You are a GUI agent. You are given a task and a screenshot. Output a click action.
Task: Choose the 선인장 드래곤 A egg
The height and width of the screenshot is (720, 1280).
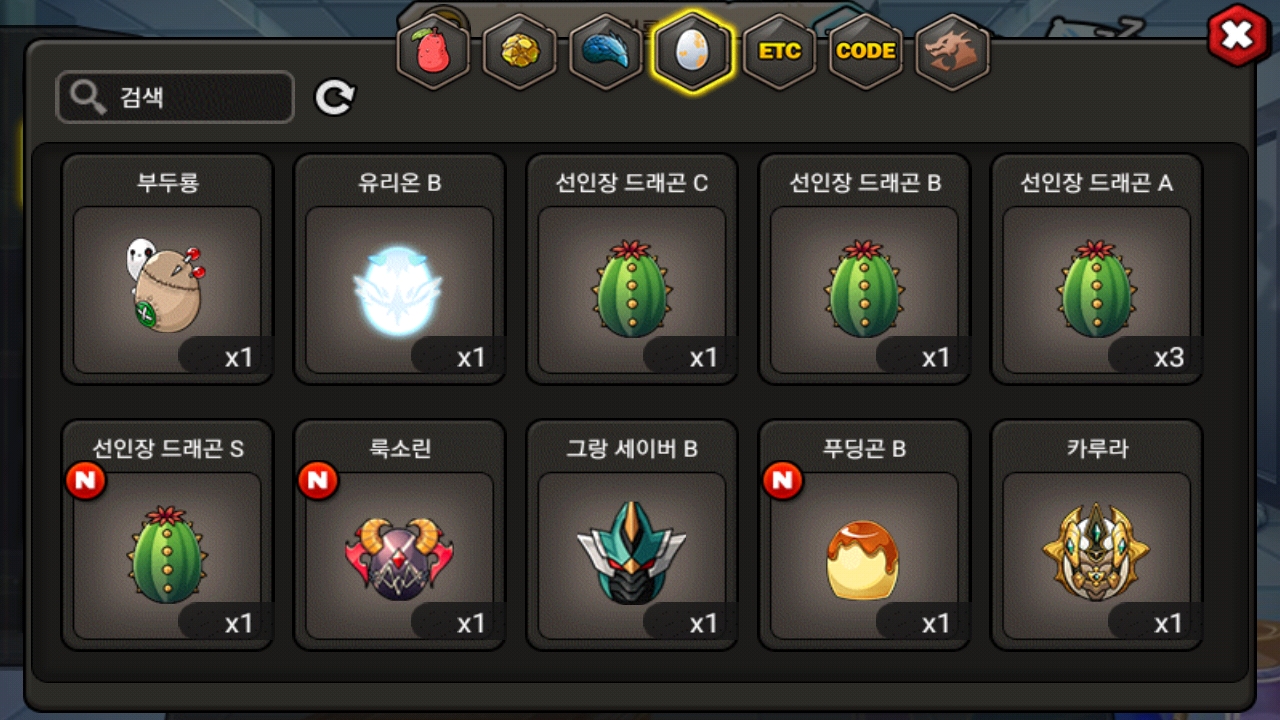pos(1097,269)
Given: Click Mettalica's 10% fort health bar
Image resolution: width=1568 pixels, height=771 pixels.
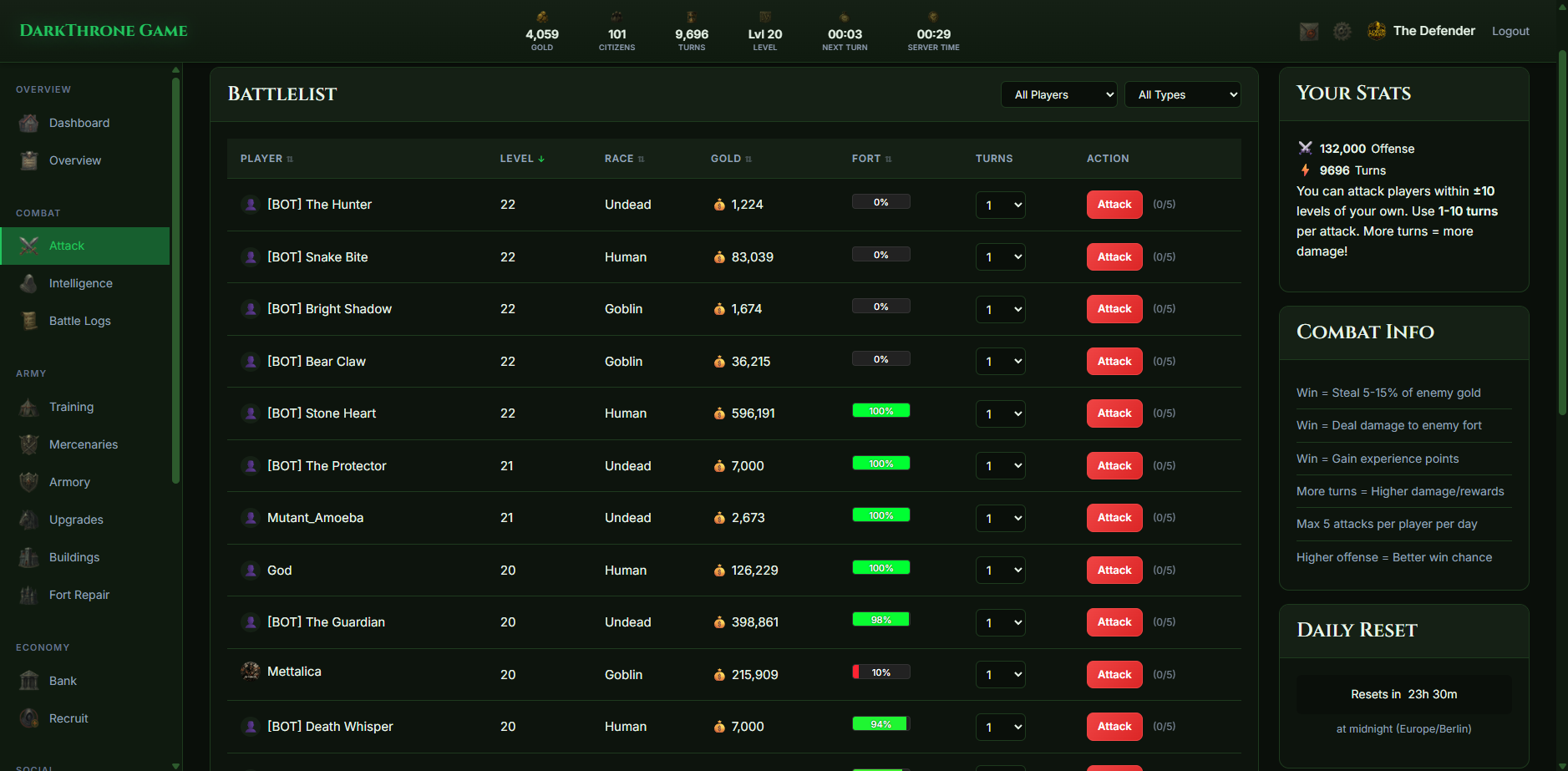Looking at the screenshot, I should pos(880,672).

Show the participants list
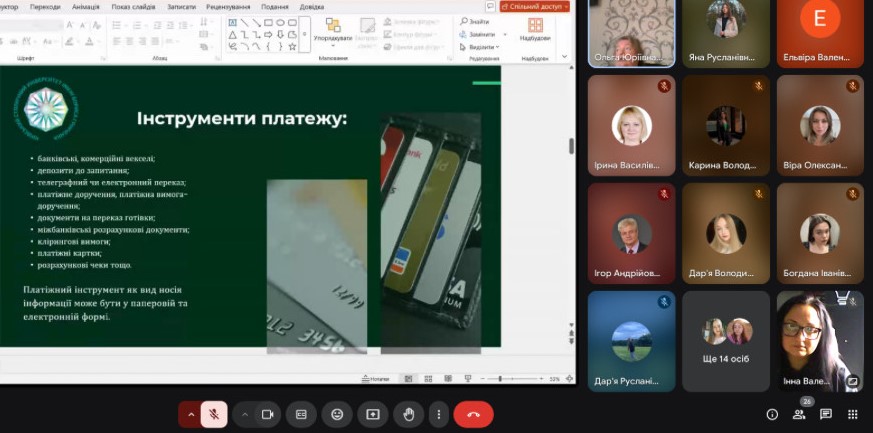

[Prompt] Could you reproduce exactly, and only, the lines from the start of the records through the line containing "Given: Click Mettalica's 10% fort health bar", leaving out the pictures?

[Response]
You are a GUI agent. You are given a task and a screenshot. Output a click action.
Task: Choose the 선인장 드래곤 A egg
The height and width of the screenshot is (720, 1280).
pos(1097,269)
Given: Click Mettalica's 10% fort health bar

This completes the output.